FSR Performance on Radeon and GeForce
Putting AMD's performance claims further under the spotlight, we ran a 100-second benchmark section that's indicative of real-world gameplay.
Performance is actually pretty good with a Radeon RX 6800 16GB running native QHD rendering with no FSR active. Most will be happy with the 93fps average and 71fps 99th percentile figure.
Yet the emergence of high-framerate QHD monitors means there's merit in being able to push the framerate even higher for that smooth-as-silk feeling. FSR's four modes do what we expect, providing up to 74 per cent more performance than native.
These framerate-boosting technologies - DLSS and FSR - make most sense when the GPU feels the pain inflicted by resolution and image quality. Ramping up to 4K shows that native rendering at our chosen Epic preset isn't great for buttery-smooth gameplay. It's here that stepping up to the highest-quality FSR level provides immediate and useful benefits.
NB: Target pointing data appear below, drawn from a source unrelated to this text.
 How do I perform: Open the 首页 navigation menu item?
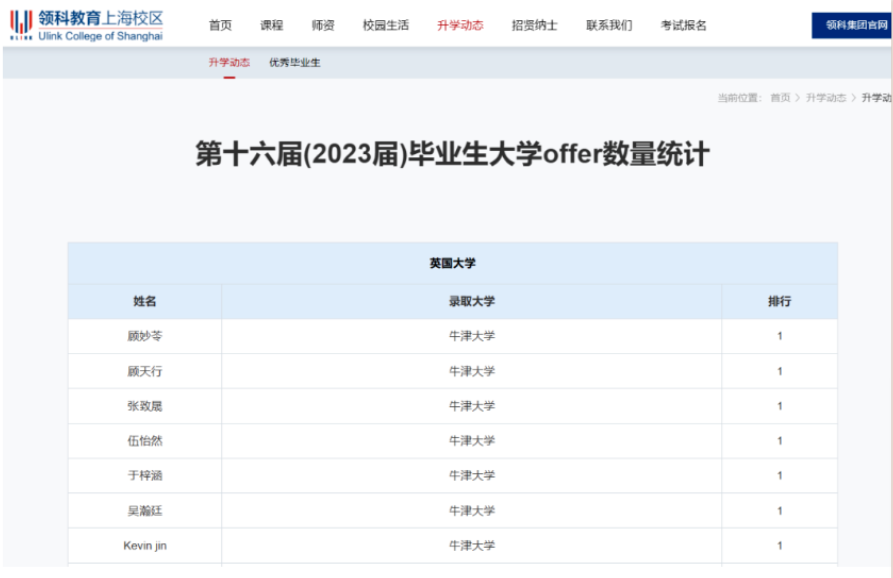[220, 25]
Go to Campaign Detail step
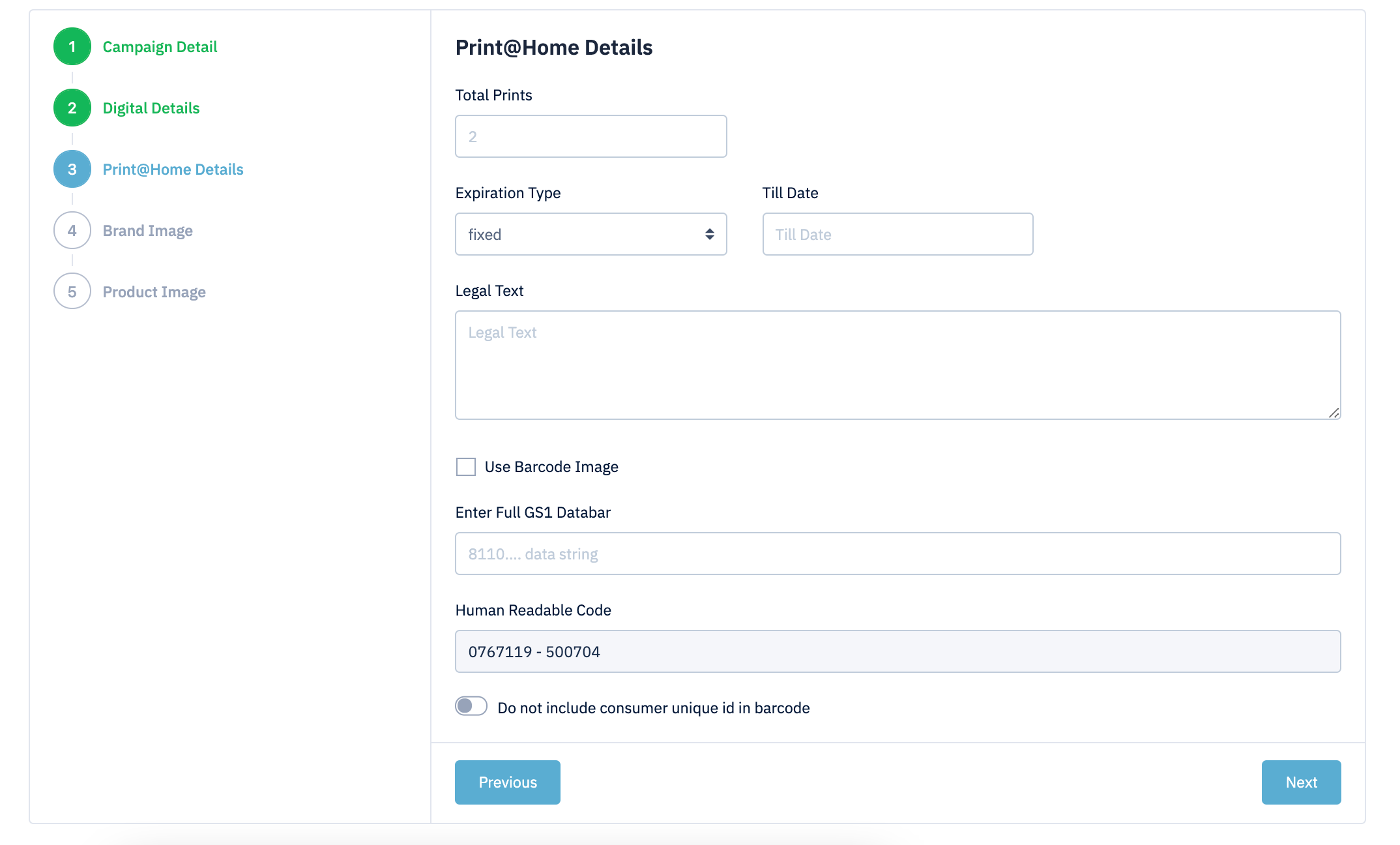 pyautogui.click(x=160, y=47)
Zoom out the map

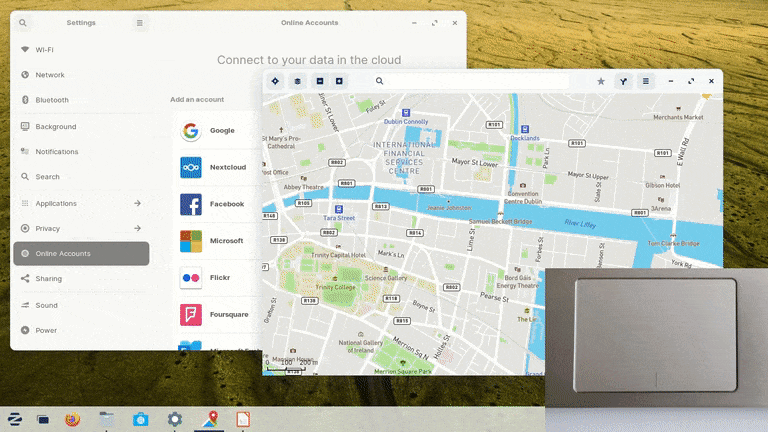[320, 81]
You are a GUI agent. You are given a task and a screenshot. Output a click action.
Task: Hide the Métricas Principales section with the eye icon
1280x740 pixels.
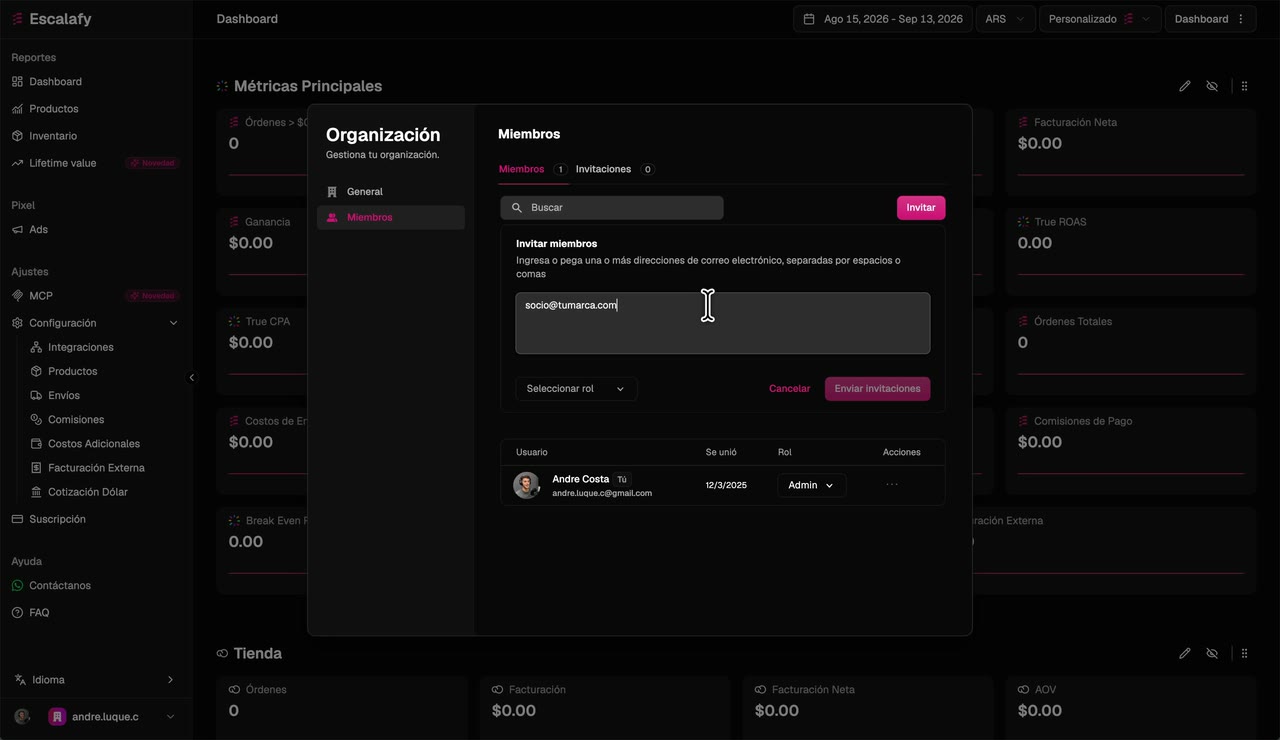click(x=1212, y=87)

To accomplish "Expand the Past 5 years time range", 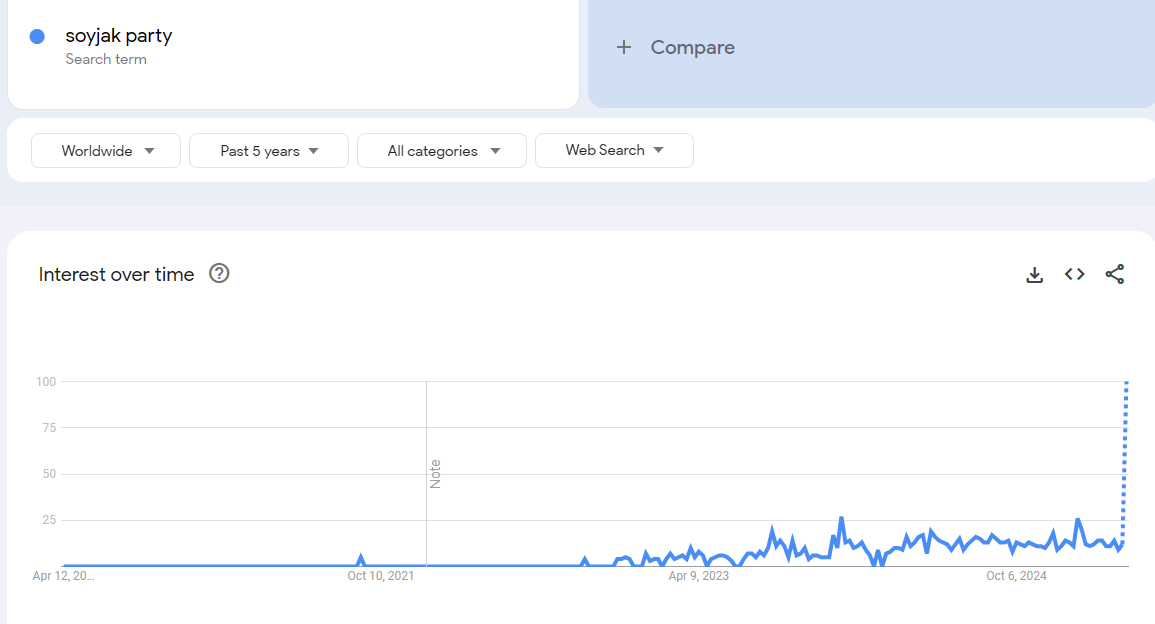I will 269,151.
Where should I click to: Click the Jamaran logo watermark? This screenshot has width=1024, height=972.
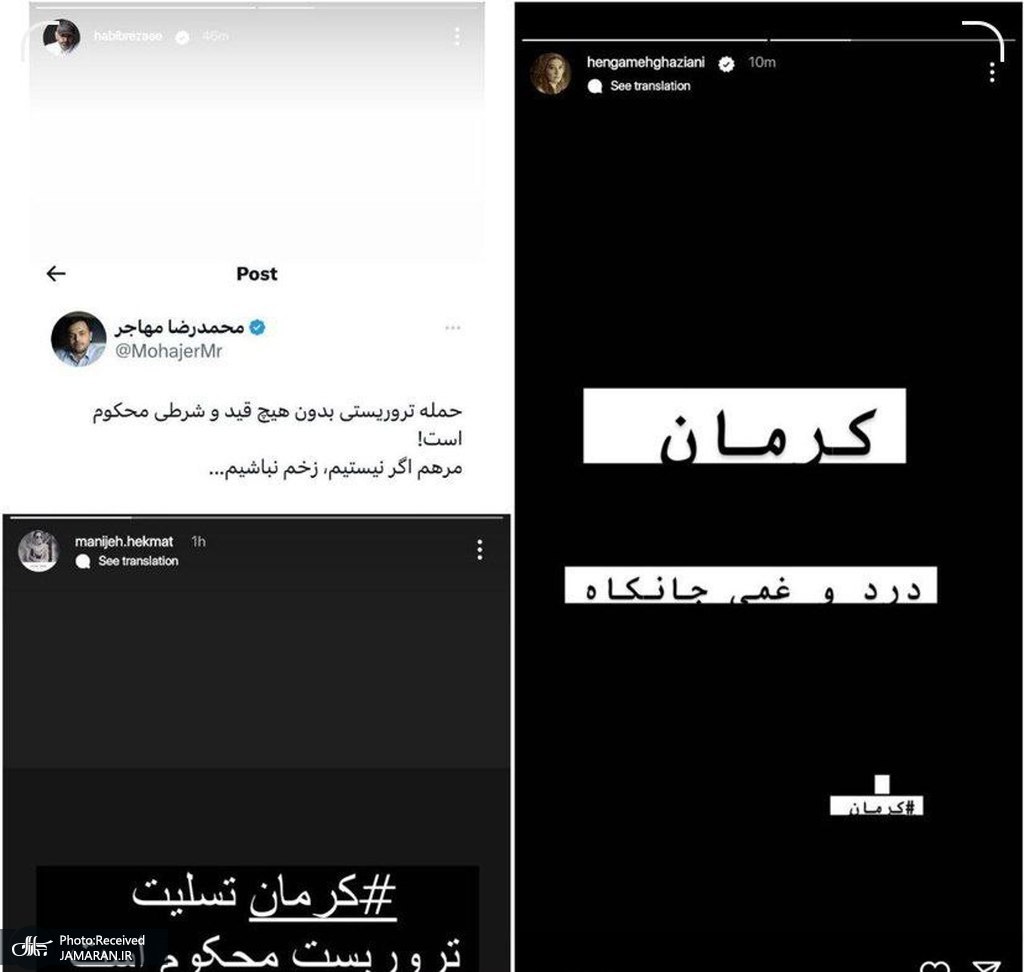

That first preset is almost 50 per cent quicker than native with little loss in IQ, but if you choose to go down the fastest path, rendering is 238 per cent faster.
As we noted previously, we'd go with FSR Ultra Quality or Quality - the second preset is enough to provide almost double the performance.
Part of FSR's appeal, AMD says, is that it works on far more cards than rival DLSS. We therefore installed an Nvidia GeForce GTX 1060 6GB and ran at the same settings as shown on the first graph on this page.
The older, much slower card accrues less benefit from FSR. It is debatable whether the loss in image fidelity from native to Quality is worth the extra 30 per cent average framerate.